> _WORK REQUEST 1_:
Translate this sentence from the passage below about the NYU 2031 expansion proposal into Spanish: "Universities in the city move their campuses from time to time."
> _WORK REQUEST 2_:
In the passage below about the NYU 2031 expansion proposal, how much space does the plan envision building, and over what period?
> _WORK REQUEST 3_:
Continue the passage below about the NYU 2031 expansion proposal from its last sentence.

> _PASSAGE TO READ_:
The storm over NYU 2031 , as this latest expansion proposal is called, has escalated into one of the city’s most acrimonious land-use battles. No wonder. The plan is so clearly oversize that it’s hard not to see it as a stalking horse for what school officials figure they can get permission from the city to build. The proposal envisions constructing some 2.5 million square feet (the rough equivalent of the Empire State Building) over the next 20 years on a pair of superblocks owned by the university below Washington Square Park. The blocks are now dominated by midcentury tower-in-the-park faculty residences called Washington Square Village and University Village.

Common sense and the billions of dollars that the project would cost suggest the university would be hard pressed to build half of what it’s outlining during the next decade or two. The question is which half of NYU 2031 ought to get a go-ahead, if either. The school, meanwhile, is expanding its satellite campus in Brooklyn and its medical center in Midtown. Universities in the city move their campuses from time to time. Columbia did it in the 1890s, quitting Midtown for Morningside Heights. N.Y.U.’s ultimate development may lie beyond the Village. In any case, this latest proposed expansion should not be the start of some new open-ended phase of growth in the neighborhood but the end of it.

What does N.Y.U. want? Urban universities, like hospitals, are engines of civic economies, and the best ones have to keep up with new technologies and expanding programs in a competitive marketplace: they need state-of-the-art facilities to attract top talent. The city has been banking a good part of its future on intellectual capital: Cornell’s prospective campus on Roosevelt Island, Columbia’s in Manhattanville. N.Y.U. contributes to the cultural lifeblood of the Village, adding, among other things, ethnic diversity to an area that celebrates its historic reputation as America’s bohemian capital but is increasingly home for the super rich. The school needs to upgrade and consolidate its core.

> _DATA EXTRACT_:
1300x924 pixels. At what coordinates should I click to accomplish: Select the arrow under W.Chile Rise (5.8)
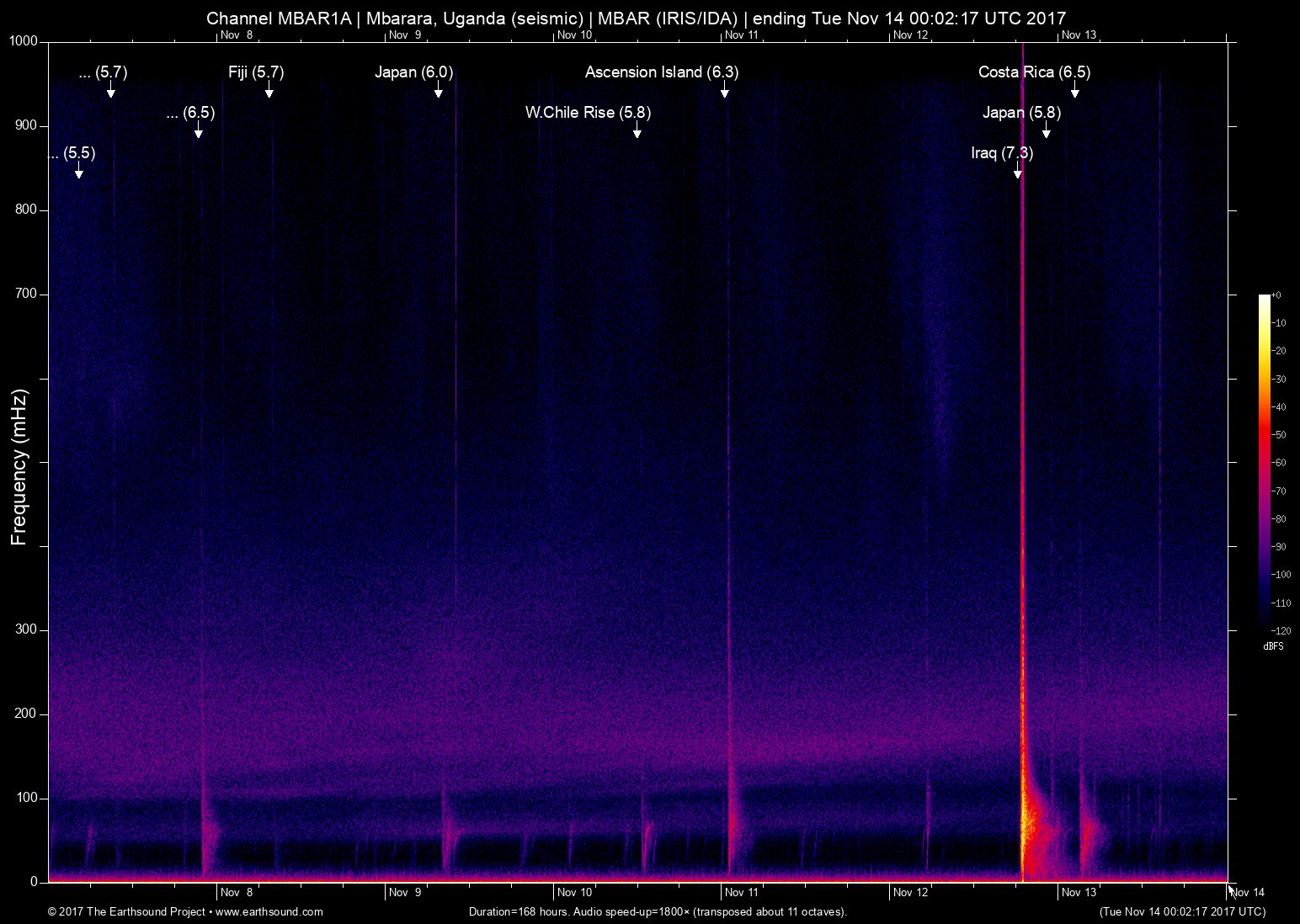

==

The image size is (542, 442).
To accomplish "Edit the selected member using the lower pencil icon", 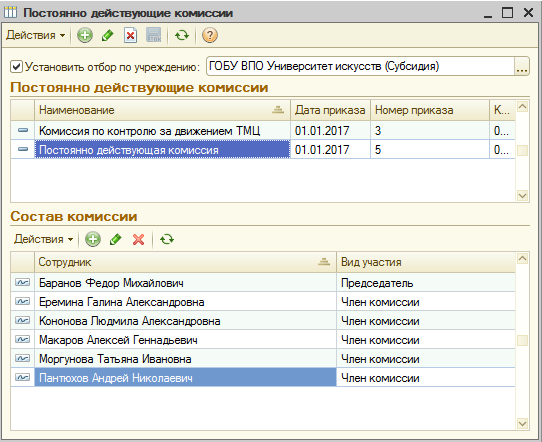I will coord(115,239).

==

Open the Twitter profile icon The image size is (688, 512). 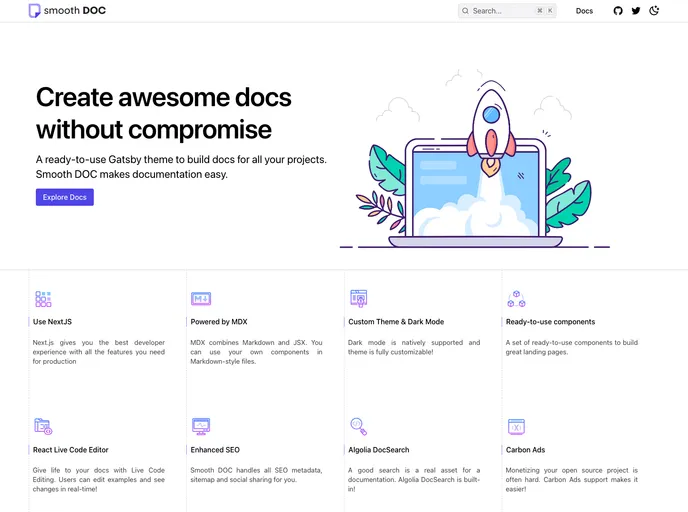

> _WRITTEN REPLY 1_:
Las universidades de la ciudad trasladan sus campus de vez en cuando.

> _WRITTEN REPLY 2_:
Some 2.5 million square feet over the next 20 years.

> _WRITTEN REPLY 3_:
And what does the neighborhood need? Among other things, open space, green space. The debate over the development of the two superblocks has turned a fresh spotlight on the underrated urban virtues of Washington Square Village and University Village — examples of how tower-in-the-park architecture, descended from Le Corbusier and widely discredited, can benefit an old neighborhood of brownstones and low-rise loft buildings if the city is dense, healthy and vibrant enough. The task is balancing necessary development with a local ecosystem.

The most radical part of what N.Y.U. wants is to construct two tall, crescent-shaped towers, 400,000 square between them (the architecture is still notional) on the 1.5 acres of open space between the two apartment slabs of Washington Square Village. Beneath that open space, in lieu of the current parking garage, the university wants to dig several floors down to create 770,000 square feet of underground classrooms.

This would entail, among other things, demolishing the raised concrete garden by Hideo Sasaki from 1959 that is one of the country’s earliest parking garage roof structures, beloved by landscape historians, with its boxed crabapples, cherry and willow trees. I used to play in it as a boy. It’s a severe park but peaceful. The Village has notoriously few public refuges, aside from Washington Square Park. This is one of them, though most people don’t even realize it exists.